CVA & GBV Outcomes MENA Series – Webinars, Workshops, and the Way Forward

27 November 2022

With support from the Swiss Agency for Development and Cooperation (SDC), the Women’s Refugee Commission (WRC) and CARE, and the CALP Network in MENA collaborated on the Cash and Voucher Assistance (CVA) and Gender-based Violence (GBV) focusing on CVA for GBV outcomes within and outside of GBV case management in the Middle East and North Africa (MENA) Region. In parallel, WRC & CARE, on behalf of the Global Protection Cluster Task Team on Cash for Protection (TTC4P), convened a three-part workshop. Facilitators, presenters, and attendees included CVA and GBV coordinators, practitioners, donors and researchers.

Check out the webinar series and key learnings from both the webinar series and workshops, including the Q&A sheets in both Arabic & English, below.

1/3: TURKEY & Northwest SYRIA

 The first of the webinar series, held on the 6th of September, included Amani Kanjo the Protection and GBV Advisor, Syria Relief and Development (SRD), Marlyn Alabdullah the GBV and SRH Project Manager, CARE Turkey (Crossborder Program for Northwest Syria) and Mohannad Alghabra the Livelihoods Manager – CARE Turkey Response, CBI-TWG technical advisor.

Check out the Q&A sheet – in English & Arabic.

The webinar was then followed by the in-person workshop held on the 15th of September for Northwest Syria in Gaziantep. The workshop was convened by WRC, CARE, UNFPA, CashCap, GBV Whole of Syria Subcluster (Turkey hub) and CWG NWSyria.
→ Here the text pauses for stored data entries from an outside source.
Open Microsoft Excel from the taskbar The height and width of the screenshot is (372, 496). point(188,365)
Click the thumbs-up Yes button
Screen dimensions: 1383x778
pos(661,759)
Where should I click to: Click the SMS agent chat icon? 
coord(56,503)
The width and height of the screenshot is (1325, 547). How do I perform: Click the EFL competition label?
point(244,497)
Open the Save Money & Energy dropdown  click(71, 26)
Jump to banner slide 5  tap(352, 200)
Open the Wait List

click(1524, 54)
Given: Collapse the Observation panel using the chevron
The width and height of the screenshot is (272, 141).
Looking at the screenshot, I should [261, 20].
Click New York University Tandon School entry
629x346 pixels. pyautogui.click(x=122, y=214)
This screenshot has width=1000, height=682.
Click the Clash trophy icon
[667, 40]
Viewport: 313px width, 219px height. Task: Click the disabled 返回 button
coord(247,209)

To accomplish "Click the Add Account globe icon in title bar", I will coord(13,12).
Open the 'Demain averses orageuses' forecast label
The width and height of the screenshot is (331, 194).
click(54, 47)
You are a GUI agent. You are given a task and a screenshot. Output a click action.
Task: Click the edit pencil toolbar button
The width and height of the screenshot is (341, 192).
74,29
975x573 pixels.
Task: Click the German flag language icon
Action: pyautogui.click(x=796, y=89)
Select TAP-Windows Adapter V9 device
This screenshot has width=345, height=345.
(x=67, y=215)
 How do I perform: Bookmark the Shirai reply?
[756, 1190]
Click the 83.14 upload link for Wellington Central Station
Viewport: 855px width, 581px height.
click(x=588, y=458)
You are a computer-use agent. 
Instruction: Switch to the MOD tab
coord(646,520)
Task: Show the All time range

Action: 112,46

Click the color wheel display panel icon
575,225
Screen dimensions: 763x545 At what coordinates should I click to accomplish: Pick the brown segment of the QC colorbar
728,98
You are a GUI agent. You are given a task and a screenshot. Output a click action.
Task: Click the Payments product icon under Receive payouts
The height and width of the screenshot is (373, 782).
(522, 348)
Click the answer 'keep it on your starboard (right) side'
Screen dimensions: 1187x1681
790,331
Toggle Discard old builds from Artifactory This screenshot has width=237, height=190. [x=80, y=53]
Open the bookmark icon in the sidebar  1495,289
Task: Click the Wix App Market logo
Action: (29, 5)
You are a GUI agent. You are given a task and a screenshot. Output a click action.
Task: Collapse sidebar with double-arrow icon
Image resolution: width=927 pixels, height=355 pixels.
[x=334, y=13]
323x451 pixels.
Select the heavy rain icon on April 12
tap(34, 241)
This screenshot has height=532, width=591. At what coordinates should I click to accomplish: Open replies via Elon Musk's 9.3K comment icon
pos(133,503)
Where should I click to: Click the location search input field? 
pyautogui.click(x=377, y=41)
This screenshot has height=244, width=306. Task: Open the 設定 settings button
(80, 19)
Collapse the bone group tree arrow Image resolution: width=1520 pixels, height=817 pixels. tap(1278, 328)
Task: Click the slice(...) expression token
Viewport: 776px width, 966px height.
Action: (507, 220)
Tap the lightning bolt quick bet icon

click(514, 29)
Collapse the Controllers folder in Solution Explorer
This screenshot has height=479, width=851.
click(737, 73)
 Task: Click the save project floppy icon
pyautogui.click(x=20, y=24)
Key takeaways from Workshop 1

Proposed good practices from Gaziantep

  • Integrated programmes CVA &GBV works well;
  • Cash is the most emerging need for GBV survivors;
  • Build GBV-CWG community of practice w/ joint activities to break silos;
  • Advocacy: allocate % of funded CVA caseload to supporting referred GBV cases
  • Bridge internal referral gaps through integrated programming
  • Facilitate external referral channels including MoUs
  • Pilot, document , share lessons & good practices to keep improving SOPs
  • Establish Community Committees for consultations & awareness raising

Challenges from Gaziantep

  • Siloed working environment is still a challenge
  • Reconciliation of data protection, CVA processes and donor reporting requirements across programming
  • Inadequate resources for joint training on safe referrals and harmonization of approaches and tools
  • Decreasing funding impedes maximization of GBV support
  •  GBV should be a criteria without need of further assessments across sectors

2/3: JORDAN

The second webinar, held on the 20th of September, included Nour Al Saaideh the Director of Protection and Community Engagement Program with CARE Jordan, Loubna Al Kanda the Protection Coordinator with INTERSOS, and Maram Khaled Al-zyout, the Project Coordinator with FOCCEC.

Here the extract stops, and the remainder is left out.